The former PS 143 on Havemeyer between North 6th and 7th has now eradicated all trace that it was once a public school. I was unable to deduce its current use.



Now edging into North Williams burg’s small Italian-American stronghold. We have seen an unusual pizzeria, but here’s a more traditional one at Havemeyer between North 7th and 8th. The northernmost section of the street is mainly residential; just this pizza parlor and a barber shop are retail establishments on the block.



The Shrine Church of Our Lady of Mount Carmel, Havemeyer and North 9th Streets, is the center of Italian-American Williamsburg. Every year in the second and third weeks of July, the church hosts the Feast of San Paolino Di Nola and Our Lady of Mount Carmel, which celebrates the return of St. Paulinus, a 4th Century Italian bishop, from captivity; according to legend, the people of his hometown, Nola, met him with lilies.  July 16th is also the feast day of Our Lady of Mt. Carmel. The church was founded in 1887, with the present church completed in 1948.
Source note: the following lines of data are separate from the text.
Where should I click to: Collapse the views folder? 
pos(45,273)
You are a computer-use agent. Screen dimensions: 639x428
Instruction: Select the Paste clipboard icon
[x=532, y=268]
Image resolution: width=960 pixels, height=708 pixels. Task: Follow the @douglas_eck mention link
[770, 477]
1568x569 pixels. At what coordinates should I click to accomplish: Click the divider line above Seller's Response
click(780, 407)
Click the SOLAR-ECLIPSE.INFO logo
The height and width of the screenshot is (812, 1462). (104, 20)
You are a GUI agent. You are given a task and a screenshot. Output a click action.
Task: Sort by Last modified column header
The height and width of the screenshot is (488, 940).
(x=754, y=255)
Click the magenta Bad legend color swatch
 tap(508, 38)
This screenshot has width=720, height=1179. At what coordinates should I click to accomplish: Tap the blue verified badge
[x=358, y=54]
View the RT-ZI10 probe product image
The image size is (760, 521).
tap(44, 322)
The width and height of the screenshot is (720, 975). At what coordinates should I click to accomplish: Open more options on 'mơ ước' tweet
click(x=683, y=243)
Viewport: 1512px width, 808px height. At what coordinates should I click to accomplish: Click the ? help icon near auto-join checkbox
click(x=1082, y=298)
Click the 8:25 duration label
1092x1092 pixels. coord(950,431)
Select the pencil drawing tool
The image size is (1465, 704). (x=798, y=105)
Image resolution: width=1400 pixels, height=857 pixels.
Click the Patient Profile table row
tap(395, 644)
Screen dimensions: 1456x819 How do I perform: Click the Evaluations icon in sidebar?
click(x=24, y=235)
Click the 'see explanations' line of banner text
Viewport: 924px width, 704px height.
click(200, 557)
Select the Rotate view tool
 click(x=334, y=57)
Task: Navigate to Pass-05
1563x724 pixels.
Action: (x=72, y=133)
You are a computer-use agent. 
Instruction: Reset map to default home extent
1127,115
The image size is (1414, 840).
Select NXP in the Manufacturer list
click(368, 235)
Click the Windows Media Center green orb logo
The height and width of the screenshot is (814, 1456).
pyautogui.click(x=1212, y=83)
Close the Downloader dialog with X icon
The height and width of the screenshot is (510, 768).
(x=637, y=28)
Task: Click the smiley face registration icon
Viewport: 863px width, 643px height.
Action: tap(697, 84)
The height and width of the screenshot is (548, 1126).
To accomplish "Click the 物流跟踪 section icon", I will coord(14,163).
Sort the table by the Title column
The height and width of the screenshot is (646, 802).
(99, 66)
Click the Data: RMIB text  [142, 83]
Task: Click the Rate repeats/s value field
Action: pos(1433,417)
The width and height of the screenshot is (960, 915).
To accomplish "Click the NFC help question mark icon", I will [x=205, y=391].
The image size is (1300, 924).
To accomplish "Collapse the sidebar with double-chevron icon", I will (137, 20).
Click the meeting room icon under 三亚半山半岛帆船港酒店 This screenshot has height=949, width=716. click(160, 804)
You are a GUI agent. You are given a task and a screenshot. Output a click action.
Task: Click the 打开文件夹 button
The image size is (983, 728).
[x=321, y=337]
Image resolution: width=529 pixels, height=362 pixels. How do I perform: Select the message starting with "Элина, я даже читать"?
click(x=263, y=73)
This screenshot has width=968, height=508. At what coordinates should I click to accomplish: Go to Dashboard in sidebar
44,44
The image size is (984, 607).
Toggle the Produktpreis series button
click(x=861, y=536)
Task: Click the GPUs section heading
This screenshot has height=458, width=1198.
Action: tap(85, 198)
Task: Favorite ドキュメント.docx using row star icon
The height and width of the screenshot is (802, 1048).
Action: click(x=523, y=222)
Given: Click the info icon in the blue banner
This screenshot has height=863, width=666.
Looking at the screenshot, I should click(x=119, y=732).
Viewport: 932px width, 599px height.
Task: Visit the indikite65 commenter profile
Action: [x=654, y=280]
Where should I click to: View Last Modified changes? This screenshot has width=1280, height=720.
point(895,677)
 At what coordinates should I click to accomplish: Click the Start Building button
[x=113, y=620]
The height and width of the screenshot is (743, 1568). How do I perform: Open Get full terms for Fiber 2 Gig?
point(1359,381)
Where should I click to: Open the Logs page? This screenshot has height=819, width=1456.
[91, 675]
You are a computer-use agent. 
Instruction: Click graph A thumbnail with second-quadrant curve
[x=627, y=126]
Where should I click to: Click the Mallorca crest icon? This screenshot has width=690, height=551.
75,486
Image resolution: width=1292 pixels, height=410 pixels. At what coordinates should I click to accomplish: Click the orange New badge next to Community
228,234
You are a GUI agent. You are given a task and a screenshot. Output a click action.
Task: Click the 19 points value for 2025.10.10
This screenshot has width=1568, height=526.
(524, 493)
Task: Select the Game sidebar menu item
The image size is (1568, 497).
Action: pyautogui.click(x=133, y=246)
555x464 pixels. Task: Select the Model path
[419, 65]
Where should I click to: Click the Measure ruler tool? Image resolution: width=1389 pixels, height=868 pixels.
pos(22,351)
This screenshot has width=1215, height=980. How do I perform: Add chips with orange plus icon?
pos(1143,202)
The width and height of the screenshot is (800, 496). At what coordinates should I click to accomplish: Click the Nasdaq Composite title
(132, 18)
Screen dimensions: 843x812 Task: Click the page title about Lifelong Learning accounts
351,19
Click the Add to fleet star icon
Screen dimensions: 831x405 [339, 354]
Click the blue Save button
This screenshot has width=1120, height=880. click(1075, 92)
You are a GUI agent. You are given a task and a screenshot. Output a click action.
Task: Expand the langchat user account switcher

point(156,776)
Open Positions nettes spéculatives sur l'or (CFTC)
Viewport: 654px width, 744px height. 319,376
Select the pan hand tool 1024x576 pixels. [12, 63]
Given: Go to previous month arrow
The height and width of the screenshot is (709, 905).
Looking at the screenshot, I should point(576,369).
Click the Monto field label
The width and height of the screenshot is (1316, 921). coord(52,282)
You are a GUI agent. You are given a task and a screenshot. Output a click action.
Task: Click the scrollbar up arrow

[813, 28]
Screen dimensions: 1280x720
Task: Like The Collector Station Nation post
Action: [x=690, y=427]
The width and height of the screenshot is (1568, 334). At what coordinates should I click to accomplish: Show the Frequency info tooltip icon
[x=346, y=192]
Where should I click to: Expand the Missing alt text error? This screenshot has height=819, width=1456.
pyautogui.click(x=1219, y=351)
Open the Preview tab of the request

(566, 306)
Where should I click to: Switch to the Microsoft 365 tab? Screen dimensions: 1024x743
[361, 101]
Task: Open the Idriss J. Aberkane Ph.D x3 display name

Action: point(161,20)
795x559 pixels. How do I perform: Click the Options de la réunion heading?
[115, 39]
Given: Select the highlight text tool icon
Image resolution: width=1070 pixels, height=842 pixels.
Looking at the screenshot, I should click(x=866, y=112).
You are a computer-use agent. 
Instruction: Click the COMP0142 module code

Today, in true Italian-American fashion (think marble columns on frame houses) the giglio (lily) “evolved” into a flamboyant flower laden 4 ton 65 foot high steeple. A boat snuck it’s way in there, too and the structures are carried, with a band and the symbolic Turk on top, through the streets by the best “lifters” in town. The Capo, the man in charge, orders the lifters to do all sorts of maneuvers with the giglio. All the while the crowd cheers and music is played, including the most important song, the Giglio Song (O’ Giglio’e Paradiso). Greenpointers



Muchmore’s is a coffee bar, regular bar and neighborhood performance venue at  #2 Havemeyer, the north end of the street at North 9th Street.



One of Williamsburg’s new glass-fronted residences at the north end of Havemeyer, where it meets North 9th and Withers Streets at Union Avenue.